▶ WHAT YOU HAVE TO DO: Lay out the lines of the records between the line containing "Click the Orientation Straight row" and the line containing "[1501, 480]", inclusive, as a Markdown table. Use the columns Row and Line, number each line in Row, and leave out blank lines.

━━━ TASK INPUTS

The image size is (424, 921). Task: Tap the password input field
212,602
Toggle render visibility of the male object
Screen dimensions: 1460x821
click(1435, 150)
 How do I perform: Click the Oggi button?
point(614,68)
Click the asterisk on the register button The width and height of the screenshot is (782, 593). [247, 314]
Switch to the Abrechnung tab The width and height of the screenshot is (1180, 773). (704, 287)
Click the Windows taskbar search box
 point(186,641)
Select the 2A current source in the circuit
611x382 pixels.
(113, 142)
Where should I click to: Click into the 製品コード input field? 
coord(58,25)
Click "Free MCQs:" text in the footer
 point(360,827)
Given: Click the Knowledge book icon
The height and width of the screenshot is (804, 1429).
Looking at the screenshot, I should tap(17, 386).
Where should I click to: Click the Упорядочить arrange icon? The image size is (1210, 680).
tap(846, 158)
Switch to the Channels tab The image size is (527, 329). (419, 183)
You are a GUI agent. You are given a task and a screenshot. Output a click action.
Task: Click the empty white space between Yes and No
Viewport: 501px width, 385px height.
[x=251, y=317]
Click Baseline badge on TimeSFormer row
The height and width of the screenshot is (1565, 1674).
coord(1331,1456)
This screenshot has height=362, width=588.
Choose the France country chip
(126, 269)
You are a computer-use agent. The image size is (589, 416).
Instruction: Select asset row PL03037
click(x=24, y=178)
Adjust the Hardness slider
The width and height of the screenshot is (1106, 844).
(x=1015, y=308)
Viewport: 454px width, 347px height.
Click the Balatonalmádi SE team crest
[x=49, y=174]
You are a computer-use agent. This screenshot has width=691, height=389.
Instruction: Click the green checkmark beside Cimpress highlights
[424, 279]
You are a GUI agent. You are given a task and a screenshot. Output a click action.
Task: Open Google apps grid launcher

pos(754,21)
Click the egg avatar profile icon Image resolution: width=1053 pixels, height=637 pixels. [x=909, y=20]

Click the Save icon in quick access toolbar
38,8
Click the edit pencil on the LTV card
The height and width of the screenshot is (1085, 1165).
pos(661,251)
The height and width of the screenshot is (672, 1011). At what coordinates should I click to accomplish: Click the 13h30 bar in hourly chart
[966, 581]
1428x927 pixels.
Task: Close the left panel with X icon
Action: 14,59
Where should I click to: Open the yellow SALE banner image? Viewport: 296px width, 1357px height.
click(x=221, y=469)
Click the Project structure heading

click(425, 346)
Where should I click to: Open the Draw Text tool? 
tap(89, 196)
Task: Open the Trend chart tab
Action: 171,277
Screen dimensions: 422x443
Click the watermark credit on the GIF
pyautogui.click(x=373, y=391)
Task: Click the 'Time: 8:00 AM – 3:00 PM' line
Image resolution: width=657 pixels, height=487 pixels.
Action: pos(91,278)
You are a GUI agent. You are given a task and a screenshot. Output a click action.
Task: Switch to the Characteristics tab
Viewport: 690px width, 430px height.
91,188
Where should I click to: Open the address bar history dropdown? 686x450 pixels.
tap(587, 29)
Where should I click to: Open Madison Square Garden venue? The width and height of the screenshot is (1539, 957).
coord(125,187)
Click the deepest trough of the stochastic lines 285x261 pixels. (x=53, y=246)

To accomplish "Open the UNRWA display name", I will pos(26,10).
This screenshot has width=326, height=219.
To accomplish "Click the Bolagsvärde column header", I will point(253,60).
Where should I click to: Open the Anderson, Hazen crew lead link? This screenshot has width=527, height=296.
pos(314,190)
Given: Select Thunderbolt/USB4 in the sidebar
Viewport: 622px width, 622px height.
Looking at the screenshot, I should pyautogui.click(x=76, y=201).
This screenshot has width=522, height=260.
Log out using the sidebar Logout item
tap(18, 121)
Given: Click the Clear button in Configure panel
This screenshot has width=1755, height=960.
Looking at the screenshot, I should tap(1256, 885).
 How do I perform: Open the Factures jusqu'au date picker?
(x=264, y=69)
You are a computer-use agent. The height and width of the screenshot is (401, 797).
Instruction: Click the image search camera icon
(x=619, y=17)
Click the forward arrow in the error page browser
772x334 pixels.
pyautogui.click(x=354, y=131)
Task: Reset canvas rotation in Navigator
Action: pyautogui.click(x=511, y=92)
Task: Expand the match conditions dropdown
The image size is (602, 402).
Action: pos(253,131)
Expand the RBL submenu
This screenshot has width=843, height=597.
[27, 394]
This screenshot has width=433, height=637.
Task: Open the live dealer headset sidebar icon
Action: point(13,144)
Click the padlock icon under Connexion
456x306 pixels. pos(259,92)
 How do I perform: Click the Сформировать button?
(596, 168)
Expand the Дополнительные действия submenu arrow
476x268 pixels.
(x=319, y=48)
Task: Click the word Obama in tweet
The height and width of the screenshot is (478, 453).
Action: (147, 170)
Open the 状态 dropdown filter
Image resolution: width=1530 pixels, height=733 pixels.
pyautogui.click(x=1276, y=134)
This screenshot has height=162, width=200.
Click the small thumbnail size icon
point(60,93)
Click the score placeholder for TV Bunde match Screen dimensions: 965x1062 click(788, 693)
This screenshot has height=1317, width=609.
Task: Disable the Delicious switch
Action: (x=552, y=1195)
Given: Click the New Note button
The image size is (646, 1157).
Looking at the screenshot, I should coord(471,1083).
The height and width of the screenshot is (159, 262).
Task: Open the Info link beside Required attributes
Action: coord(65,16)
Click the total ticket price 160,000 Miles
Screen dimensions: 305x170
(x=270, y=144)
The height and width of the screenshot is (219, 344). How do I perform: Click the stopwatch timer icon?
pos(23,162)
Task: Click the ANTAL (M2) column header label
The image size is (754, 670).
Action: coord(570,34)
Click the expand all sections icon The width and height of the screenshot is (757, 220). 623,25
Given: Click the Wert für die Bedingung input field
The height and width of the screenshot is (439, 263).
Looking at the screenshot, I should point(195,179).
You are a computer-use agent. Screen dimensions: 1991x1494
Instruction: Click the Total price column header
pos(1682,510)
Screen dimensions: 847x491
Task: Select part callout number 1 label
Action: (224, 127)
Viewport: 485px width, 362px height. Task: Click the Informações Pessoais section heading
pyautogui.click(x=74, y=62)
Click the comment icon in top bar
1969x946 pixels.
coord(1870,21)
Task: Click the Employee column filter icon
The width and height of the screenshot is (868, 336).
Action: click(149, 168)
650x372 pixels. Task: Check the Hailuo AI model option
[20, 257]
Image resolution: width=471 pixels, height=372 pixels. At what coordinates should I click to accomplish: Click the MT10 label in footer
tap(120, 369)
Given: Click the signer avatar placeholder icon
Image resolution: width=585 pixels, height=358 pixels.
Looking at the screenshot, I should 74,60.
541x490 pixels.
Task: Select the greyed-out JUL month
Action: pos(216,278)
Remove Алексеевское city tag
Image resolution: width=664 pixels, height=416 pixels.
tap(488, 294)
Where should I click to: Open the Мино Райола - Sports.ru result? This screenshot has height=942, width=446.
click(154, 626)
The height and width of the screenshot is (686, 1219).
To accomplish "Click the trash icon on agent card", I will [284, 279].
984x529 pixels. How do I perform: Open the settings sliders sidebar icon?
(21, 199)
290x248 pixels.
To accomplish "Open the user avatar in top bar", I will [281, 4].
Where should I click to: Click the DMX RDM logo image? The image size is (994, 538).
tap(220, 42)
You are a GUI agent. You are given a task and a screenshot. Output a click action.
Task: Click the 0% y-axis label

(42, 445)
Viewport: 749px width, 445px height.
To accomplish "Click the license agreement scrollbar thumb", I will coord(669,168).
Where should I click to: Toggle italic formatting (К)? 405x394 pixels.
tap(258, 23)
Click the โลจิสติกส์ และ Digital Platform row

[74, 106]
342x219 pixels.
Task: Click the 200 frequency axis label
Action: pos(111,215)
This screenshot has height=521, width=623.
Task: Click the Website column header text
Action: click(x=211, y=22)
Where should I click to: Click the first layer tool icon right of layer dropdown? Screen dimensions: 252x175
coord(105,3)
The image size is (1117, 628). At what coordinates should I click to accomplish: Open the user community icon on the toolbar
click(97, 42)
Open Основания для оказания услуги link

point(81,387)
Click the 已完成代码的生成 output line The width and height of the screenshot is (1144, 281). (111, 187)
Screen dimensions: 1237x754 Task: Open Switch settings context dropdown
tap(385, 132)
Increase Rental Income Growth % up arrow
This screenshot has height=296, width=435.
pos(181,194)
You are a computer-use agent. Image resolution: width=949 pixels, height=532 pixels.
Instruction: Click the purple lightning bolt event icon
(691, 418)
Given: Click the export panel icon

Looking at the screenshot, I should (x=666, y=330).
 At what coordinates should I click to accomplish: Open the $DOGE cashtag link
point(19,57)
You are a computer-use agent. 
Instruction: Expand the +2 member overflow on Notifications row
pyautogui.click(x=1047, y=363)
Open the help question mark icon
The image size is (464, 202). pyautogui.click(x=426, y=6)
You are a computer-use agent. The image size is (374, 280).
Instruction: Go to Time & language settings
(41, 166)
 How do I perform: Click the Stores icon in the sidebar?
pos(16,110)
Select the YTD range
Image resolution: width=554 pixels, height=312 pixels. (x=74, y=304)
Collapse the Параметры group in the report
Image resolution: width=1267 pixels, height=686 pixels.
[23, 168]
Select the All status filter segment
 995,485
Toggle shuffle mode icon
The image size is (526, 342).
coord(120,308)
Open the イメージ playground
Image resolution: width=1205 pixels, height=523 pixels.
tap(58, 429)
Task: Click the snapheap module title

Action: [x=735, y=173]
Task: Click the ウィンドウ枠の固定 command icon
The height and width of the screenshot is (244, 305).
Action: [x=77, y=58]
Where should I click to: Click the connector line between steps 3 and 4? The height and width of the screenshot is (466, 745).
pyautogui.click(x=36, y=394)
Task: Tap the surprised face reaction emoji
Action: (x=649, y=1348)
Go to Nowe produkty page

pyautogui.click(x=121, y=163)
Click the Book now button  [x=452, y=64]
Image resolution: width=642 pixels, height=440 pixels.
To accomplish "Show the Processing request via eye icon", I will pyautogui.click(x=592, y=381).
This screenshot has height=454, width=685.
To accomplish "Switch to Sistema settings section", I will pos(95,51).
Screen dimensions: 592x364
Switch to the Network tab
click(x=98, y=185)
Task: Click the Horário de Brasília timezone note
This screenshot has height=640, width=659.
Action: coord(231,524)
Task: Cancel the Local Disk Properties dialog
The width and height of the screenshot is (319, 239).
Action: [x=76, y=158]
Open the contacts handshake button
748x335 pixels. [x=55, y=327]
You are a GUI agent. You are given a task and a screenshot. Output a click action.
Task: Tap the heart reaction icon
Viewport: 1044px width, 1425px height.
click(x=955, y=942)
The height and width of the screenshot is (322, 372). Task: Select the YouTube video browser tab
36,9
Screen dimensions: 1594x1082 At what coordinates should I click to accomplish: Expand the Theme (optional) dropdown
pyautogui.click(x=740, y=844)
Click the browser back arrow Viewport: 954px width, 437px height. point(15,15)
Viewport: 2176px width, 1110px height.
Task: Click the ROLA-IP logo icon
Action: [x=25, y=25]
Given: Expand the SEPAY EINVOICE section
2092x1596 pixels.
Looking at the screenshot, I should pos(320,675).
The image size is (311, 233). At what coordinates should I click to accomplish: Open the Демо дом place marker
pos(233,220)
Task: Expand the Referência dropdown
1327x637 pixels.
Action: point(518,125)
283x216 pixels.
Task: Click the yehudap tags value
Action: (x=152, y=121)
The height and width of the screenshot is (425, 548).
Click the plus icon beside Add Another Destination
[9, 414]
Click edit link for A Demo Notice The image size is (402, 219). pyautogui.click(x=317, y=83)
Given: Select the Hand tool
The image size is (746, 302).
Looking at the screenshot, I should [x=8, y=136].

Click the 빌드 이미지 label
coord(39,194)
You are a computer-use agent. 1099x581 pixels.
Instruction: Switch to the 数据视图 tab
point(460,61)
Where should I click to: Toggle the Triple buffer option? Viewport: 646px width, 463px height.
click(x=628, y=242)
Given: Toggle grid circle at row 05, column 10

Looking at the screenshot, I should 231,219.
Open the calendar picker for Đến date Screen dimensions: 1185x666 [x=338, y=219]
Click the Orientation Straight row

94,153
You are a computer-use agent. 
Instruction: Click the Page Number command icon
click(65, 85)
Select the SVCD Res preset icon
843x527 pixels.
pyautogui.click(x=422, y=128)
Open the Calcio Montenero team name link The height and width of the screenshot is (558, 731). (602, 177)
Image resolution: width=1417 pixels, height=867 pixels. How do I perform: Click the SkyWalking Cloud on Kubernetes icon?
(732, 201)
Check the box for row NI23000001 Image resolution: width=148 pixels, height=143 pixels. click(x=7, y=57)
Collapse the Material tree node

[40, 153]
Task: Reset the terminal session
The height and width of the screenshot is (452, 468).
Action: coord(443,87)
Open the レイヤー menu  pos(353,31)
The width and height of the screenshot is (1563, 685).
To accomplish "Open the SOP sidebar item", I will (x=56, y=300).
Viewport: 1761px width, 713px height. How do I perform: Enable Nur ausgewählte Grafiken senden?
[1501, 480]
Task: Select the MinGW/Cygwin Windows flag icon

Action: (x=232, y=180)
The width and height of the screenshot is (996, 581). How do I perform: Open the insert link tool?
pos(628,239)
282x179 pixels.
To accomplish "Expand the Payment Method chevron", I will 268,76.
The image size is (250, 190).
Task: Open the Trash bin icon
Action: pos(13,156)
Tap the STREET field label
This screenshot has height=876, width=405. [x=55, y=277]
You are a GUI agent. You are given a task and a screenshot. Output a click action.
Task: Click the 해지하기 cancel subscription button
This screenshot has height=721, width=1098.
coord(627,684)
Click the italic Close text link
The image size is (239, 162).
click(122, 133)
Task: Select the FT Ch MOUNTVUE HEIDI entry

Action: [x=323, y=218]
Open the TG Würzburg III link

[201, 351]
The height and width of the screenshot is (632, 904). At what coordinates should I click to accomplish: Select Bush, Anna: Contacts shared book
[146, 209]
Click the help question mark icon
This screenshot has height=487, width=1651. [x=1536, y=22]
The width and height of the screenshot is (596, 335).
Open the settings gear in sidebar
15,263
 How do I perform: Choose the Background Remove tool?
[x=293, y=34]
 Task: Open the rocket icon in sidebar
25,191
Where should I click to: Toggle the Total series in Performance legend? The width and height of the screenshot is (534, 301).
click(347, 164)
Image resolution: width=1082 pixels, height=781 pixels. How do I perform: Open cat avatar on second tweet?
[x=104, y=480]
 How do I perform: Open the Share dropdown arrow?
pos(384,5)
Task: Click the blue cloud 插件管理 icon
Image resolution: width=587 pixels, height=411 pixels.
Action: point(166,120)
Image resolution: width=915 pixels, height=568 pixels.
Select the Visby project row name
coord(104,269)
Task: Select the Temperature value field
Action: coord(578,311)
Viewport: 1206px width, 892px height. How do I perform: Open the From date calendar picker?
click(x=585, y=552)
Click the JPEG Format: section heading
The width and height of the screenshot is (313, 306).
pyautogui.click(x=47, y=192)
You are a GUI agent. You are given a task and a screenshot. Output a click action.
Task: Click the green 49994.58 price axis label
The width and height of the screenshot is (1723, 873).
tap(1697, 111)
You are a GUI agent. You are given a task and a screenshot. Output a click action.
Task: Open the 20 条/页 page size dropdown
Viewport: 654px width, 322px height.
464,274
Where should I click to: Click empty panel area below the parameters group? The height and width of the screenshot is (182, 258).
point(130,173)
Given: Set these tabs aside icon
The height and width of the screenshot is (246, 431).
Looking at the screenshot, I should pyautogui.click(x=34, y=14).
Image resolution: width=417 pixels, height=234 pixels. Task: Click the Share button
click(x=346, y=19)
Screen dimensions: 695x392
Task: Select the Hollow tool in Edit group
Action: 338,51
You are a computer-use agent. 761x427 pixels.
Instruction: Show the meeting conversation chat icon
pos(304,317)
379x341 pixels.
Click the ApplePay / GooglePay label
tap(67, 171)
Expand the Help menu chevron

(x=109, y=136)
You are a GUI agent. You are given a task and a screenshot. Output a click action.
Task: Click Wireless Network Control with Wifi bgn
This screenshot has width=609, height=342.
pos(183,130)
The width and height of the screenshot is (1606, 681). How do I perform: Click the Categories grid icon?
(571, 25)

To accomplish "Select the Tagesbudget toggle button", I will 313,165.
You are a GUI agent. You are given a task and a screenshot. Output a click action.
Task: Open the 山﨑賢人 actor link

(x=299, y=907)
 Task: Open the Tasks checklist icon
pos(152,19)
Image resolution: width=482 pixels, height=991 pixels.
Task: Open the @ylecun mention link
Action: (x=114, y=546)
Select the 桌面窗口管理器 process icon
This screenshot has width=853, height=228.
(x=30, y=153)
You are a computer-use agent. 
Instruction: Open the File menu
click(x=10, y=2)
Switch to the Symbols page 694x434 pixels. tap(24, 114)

━━━━━━

▶ THE SOLUTION:
| Row | Line |
|---|---|
| 1 | Click the Orientation Straight row |
| 2 | 94,153 |
| 3 | You are a computer-use agent.  |
| 4 | Instruction: Click the Page Number command icon |
| 5 | click(65, 85) |
| 6 | Select the SVCD Res preset icon |
| 7 | 843x527 pixels. |
| 8 | pyautogui.click(x=422, y=128) |
| 9 | Open the Calcio Montenero team name link The height and width of the screenshot is (558, 731). (602, 177) |
| 10 | Image resolution: width=1417 pixels, height=867 pixels. How do I perform: Click the SkyWalking Cloud on Kubernetes icon? |
| 11 | (732, 201) |
| 12 | Check the box for row NI23000001 Image resolution: width=148 pixels, height=143 pixels. click(x=7, y=57) |
| 13 | Collapse the Material tree node |
| 14 | [40, 153] |
| 15 | Task: Reset the terminal session |
| 16 | The height and width of the screenshot is (452, 468). |
| 17 | Action: coord(443,87) |
| 18 | Open the レイヤー menu  pos(353,31) |
| 19 | The width and height of the screenshot is (1563, 685). |
| 20 | To accomplish "Open the SOP sidebar item", I will (x=56, y=300). |
| 21 | Viewport: 1761px width, 713px height. How do I perform: Enable Nur ausgewählte Grafiken senden? |
| 22 | [1501, 480] |